Dopo il successo personale riscosso per l’interpretazione di Coco Valori nel film La Grazia di Paolo Sorrentino (su Netflix) per lo stesso ruolo Milvia Marigliano è entrata nella cinquina finale degli 80esimi Nastri D’Argento come miglior attrice protagonista. Del film, del suo personaggio e del rapporto con il regista abbiamo parlato con Milvia Marigliano.

Credit foto di Chiara Marigliano

Milvia Marigliano ne La Grazia di Paolo Sorrentino

Paolo Sorrentino è un regista piuttosto schivo, di quelli che preferiscono coltivare le proprie ossessioni alla scrittura filmica anziché all’esegesi della critica. Avendo condiviso il set de La Grazia mi interessava sapere che idea ti sei fatta di lui come regista.

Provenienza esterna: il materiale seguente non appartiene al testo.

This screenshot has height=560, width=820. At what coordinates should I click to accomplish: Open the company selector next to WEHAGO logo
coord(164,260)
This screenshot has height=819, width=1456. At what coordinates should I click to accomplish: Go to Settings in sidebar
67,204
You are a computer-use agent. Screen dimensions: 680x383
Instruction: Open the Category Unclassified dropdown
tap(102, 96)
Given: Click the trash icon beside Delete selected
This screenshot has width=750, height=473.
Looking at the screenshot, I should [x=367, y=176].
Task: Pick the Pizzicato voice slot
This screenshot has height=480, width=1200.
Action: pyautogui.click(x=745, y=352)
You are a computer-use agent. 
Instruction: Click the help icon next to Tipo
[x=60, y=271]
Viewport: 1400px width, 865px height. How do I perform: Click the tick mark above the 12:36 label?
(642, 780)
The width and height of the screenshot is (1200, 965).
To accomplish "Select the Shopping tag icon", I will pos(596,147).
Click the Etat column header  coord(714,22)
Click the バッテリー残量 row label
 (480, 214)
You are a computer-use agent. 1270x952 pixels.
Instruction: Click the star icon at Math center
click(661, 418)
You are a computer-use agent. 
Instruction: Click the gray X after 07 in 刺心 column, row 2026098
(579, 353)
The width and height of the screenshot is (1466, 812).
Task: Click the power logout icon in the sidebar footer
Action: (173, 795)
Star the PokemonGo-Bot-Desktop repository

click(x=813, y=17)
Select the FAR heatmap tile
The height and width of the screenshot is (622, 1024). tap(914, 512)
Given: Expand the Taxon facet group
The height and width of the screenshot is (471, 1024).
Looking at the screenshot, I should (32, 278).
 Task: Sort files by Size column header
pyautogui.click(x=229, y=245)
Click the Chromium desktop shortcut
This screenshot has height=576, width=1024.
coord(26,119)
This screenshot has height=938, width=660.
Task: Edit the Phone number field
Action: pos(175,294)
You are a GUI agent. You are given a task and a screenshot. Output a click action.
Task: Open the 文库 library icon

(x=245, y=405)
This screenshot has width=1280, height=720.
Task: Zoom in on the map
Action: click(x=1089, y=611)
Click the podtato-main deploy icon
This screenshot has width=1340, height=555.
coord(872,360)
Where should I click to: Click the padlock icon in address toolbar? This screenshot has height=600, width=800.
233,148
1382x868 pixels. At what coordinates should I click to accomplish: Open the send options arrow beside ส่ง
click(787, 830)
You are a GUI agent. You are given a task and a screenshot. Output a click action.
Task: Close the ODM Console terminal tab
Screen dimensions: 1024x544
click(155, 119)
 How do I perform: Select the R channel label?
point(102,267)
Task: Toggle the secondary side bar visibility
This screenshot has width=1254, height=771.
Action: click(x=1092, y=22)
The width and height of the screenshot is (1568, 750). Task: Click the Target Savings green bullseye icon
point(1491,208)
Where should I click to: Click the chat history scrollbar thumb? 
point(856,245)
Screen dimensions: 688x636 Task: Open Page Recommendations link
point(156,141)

Prima de La Grazia con Sorrentino avevo girato The Young Pope e ancora in Loro nella scena in cui ero la signora di Verona alla quale Berlusconi telefona per vendere un appartamento. In entrambe le occasioni non c’è stato il tempo per creare un vero rapporto anche perché nelle serie bisogna lavorare il più velocemente possibile. In generale penso che nei miei confronti abbia molto rispetto: me ne accorgo dal fatto che ogni volta che ci vediamo ha sempre bisogno di fare una battuta sarcastica che lascia intendere la stima che ha nei confronti degli attori teatrali. Se parliamo del regista ti posso dire che la sua direzione è già presente nella sceneggiatura. Nel testo c’è la musica del personaggio, quella che serve all’attore per dargli il colore più adatto. Per Coco Valori è andata così. Sul set Sorrentino era molto attento al ritmo della battuta intervenendo laddove l’esito non era come lui aveva in testa. In generale si è fidato di me. Com’è capitato nella scena finale quando mi ha lasciata libera di scegliere il tempo della risposta al Presidente.

Cinema e teatro

La tua esperienza ricorda da vicino quella degli attori di Woody Allen, nel senso che anche a loro capitava di ricevere spiegazioni minime da parte del regista perché ciò che serviva era inserito all’interno della sceneggiatura.

A differenza del teatro in cui si sta insieme per tutta la tournée, nel cinema non funziona così. Per La Grazia sono stata presente solo per le mie pose e per questo non ho avuto modo di osservare come Sorrentino si comportava con gli altri attori. Considerando anche le sue dichiarazioni quando abbiamo presentato il film a Milano ho capito che ama lavorare con interpreti esperti perché con quelli più giovani è costretto a intervenire più di quanto ami fare.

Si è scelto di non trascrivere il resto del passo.